◆ Source document:
§
# Skarsten scraper blades



## Bod (1 Dec 2013)

Does anybody have any up to date information as to where I could get new Skarsten No. 62 blades please?

Thanks
Bod


----------



## caroleb (1 Dec 2013)

Bod
I have some of these Skarsten scrapers, and have been collecting them for some time. During this period I have kept a fairly close eye out for spare blades, and although I have managed to find a couple of new packs I have to say they are as rare as rocking horse's. However I think, some time ago, I heard someone mention a possible alternative; just can't remember who or what it was. Now that may seem totally useless, and its not far off, but what I can tell you for sure is that the alternative was well priced and was NOT the Skarsten brand.
FWIW I have also managed to resharpen some of my blades. I certainly would not throw any away unless they were very bad, mostly because of how darned hard they were to come by in the first instance.
I quite like these tools for some jobs; I know a well sharpened cabinet scraper will out perform them, but they still have a place in my arsenal of tools!
Good luck in your search. The blades are called hooked scraper blades, I think.

Caz


----------



## Bod (1 Dec 2013)

Caz
This is what I am finding, I think it was Faithfull tools who took over the supply of blades. But I cannot see any in their web-site.

How did you sharpen your blades?
Just getting a square edge will do for old paint/varnish removal!

Bod


----------



## David C (1 Dec 2013)

Convexity or concavity ?

I know which one I would prefer.

Sorry. Losing the plot. Wrong thread.........................................

David


----------



## caroleb (1 Dec 2013)

Bod
Sorry I couldn't be more help, but yeah, it may have been Faithfull who took over.

As far as sharpening is concerned I left the blades in the handle (of course) and gently worked them over, free hand, some wet and dry on some float glass. which dealt with the outside edge. The inside is more difficult, I used some wet and dry and a lot of time.

However; having looked at the back of the pack of replacement blades there appears to be a picture of the manufacturers recommended method. It is not so clear, and has no relevant text, but quite clearly has a picture of the scraper being held vertically with the blade up (in models hand, but I would say a vice would be a better bet ) and a file being worked horizontally over it. The arrow points away from the face of the scraper, boy, how do I explain this? Try this ;




Think that worked. 

Sorry bout the pic size, I am not so hot with these gadgets.
HTH

Caz

PS I think the handle itself forces the blade into what would be, I think, a convex shape? I wait with baited breath to see if this is right. It seems to be the shape I would use my scraper at.


----------



## Bod (1 Dec 2013)

David
Please explain.
I have the "Skarsten Utility Scraper" can it take different blades?

Bod


----------



## caroleb (1 Dec 2013)

Not sure if David is talking about the sharpening method?
§
◆ Data extract:

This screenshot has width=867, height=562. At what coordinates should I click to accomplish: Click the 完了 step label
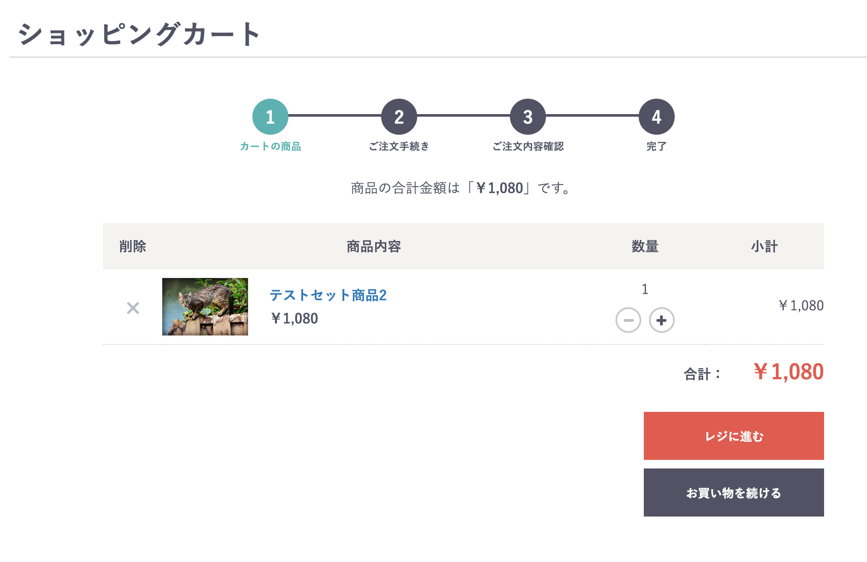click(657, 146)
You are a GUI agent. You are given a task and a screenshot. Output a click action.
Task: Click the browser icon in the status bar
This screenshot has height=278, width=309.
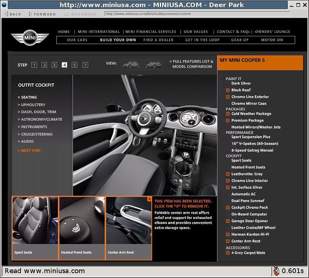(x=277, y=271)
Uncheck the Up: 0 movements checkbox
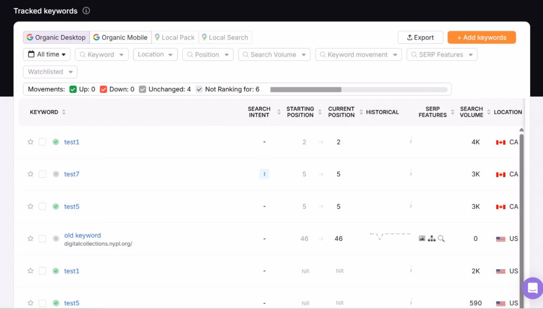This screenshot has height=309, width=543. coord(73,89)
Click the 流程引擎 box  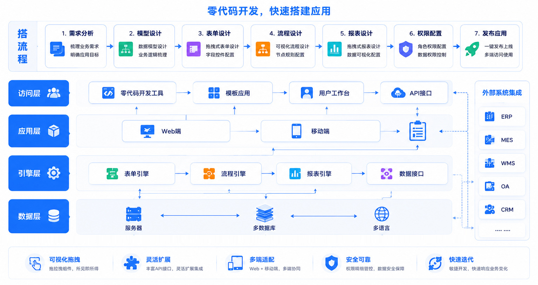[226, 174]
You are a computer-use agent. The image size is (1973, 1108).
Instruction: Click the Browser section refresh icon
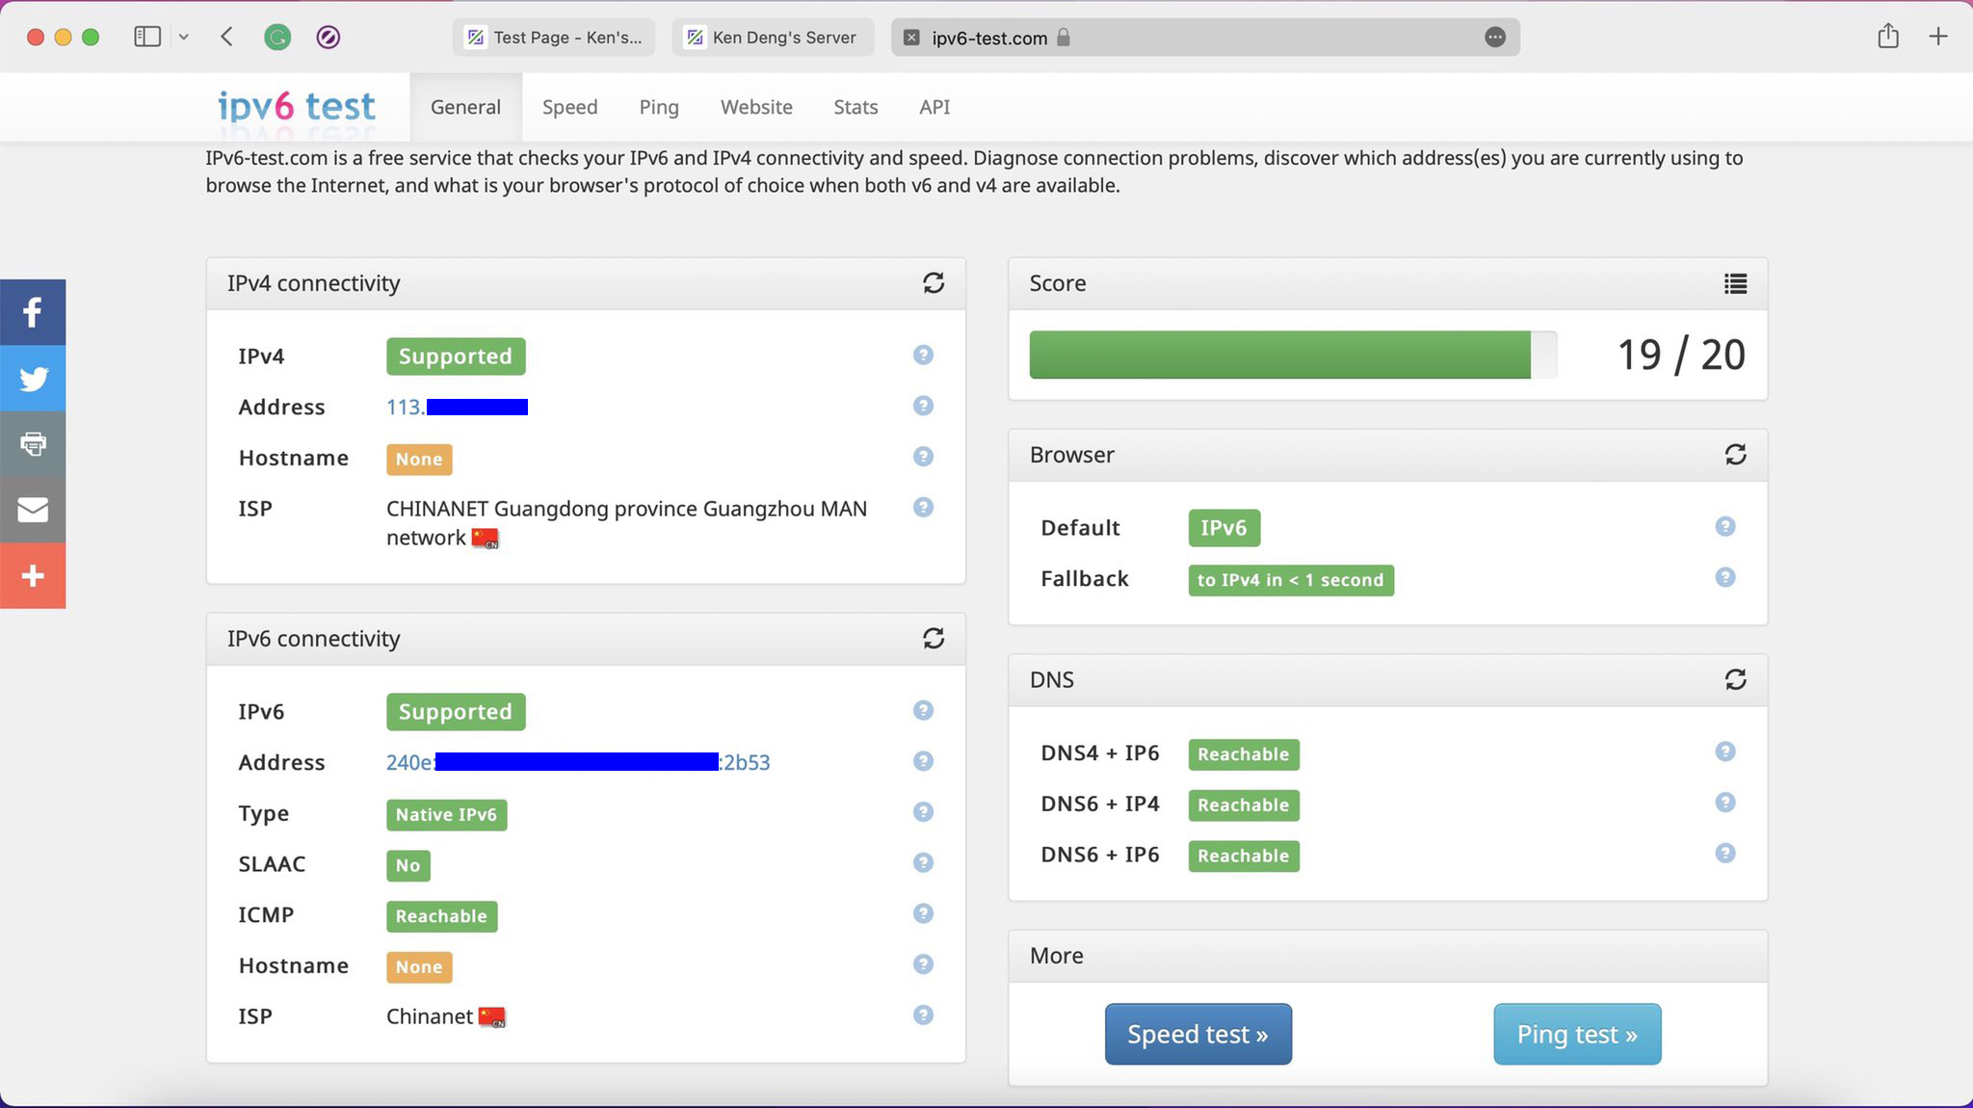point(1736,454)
§
◆ Directions:
A: In the scraper blade thread, copy verbatim from "PS I think the" up to and including "take different blades?".
B: Which usernames appear in the post headings of the scraper blade thread? List each one once.
Nothing here depends on the entries.

◆ Exercise solutions:
A:
PS I think the handle itself forces the blade into what would be, I think, a convex shape? I wait with baited breath to see if this is right. It seems to be the shape I would use my scraper at.


----------



## Bod (1 Dec 2013)

David
Please explain.
I have the "Skarsten Utility Scraper" can it take different blades?

B:
- Bod
- caroleb
- David C